When I last visited him in January, a few weeks before he died, he asked me if I was still running and how it was going. I told him that I was, and that -- a few nagging injuries aside -- it was going okay. It felt good to tell him the truth instead of hedging or shading or trying to explain the nuances of something (like my job) that was beyond his ability to understand at this point. Running served as a kind of shorthand for us, a way for me to tell him that things were going well enough without getting mired in specifics (or politics). It was something we understood about each other, a disposition and maybe even an outcome.
It wasn't our only safe topic of conversation. For a while after he retired, there was gardening -- we spent time together working in the yard of his old house -- but it was harder for him to talk about gardening after he moved. And in truth, he could be a pretty reckless gardener, unable to resist the impulse to 'whack' something back to a twig and with a propensity to arrange annuals in dispiriting rows. But sometimes with the plants he displayed a tender, caring side -- moving the struggling ones into better light, or giving them more water -- that he did not often reveal.
We also talked about pets and animals. He liked to ask me about the cats, just as he had always loved talking about (and being with) the family dogs. One of my earliest memories is of him offering me a sniff of one of our dog's paws after deeply inhaling himself and telling me how good it smelled.

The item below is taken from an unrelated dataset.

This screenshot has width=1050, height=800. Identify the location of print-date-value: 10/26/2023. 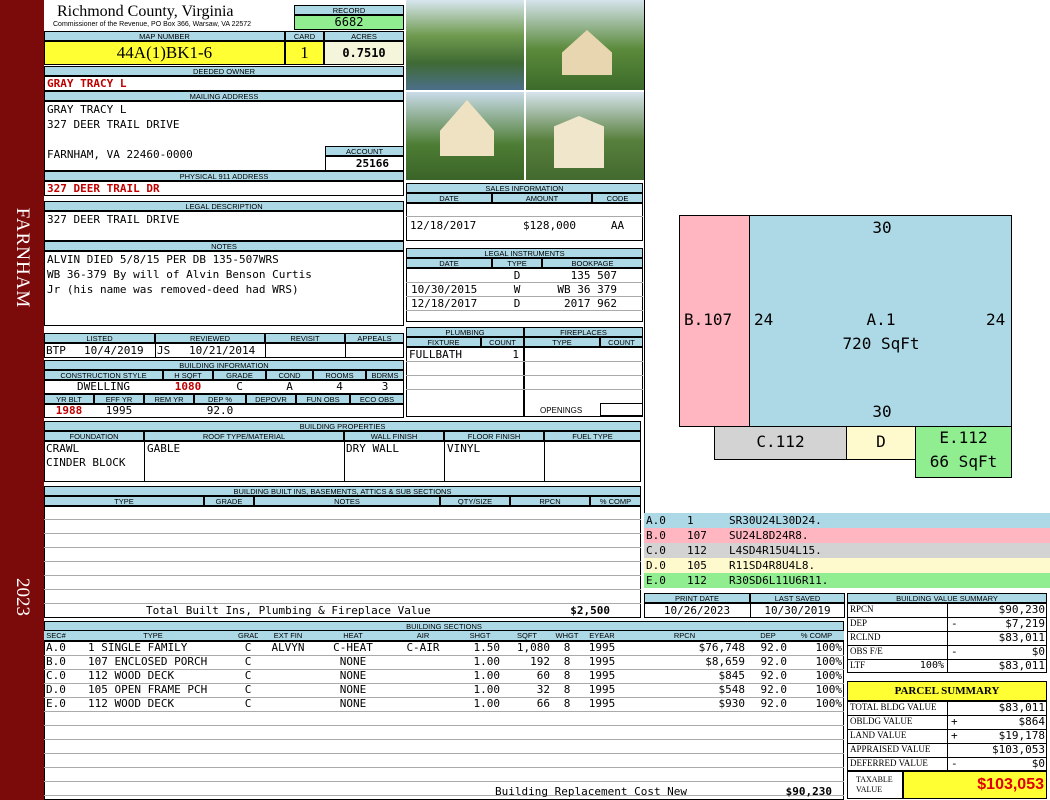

I laughed, but he wasn't kidding around (or not entirely). If Dog Paw were a cologne, I'm sure my father would have bought it. (That said, my father and I were aligned in our dislike of cologne!) The last time my mother saw my father cry was when he took Zeppo, his final dog -- the one I had begged my parents to let me adopt when I was in sixth grade -- to be put down at the vet after he was diagnosed with cancer. He understood my grief when our cats died.
After he moved to senior housing, he spent hours in the apartment he shared with my mother watching the birds and the deer and the stray cats (and the bats) that moved through the fields, with the low mountains of Western Pennsylvania in the background. His room in memory care didn't have the same view, but we hired an aide to take him on field trips a few times a week. He was always at peace watching the trees and the birds.
It's another reason I like to think of him seeing the world through my eyes when I'm running, so that he can enjoy the view of the river, and the park, and the trails through the forest that connect the two.
This year, I started running with the Front Runners of New York City, the gay running club. On a recent Saturday morning, as I circled Central Park with a pack of gay runners (and my father on my mind), it occurred to me that his death would offer us both a chance to know each other in new ways. My father -- like most men of his generation -- was not altogether comfortable with the idea of homosexuality, but in the afterlife, I thought, maybe he might develop an appreciation or at least an understanding for what had seemed incomprehensible while he was alive.
In death, he often seems farther away but at moments feels closer, as we take each other to places we've never been.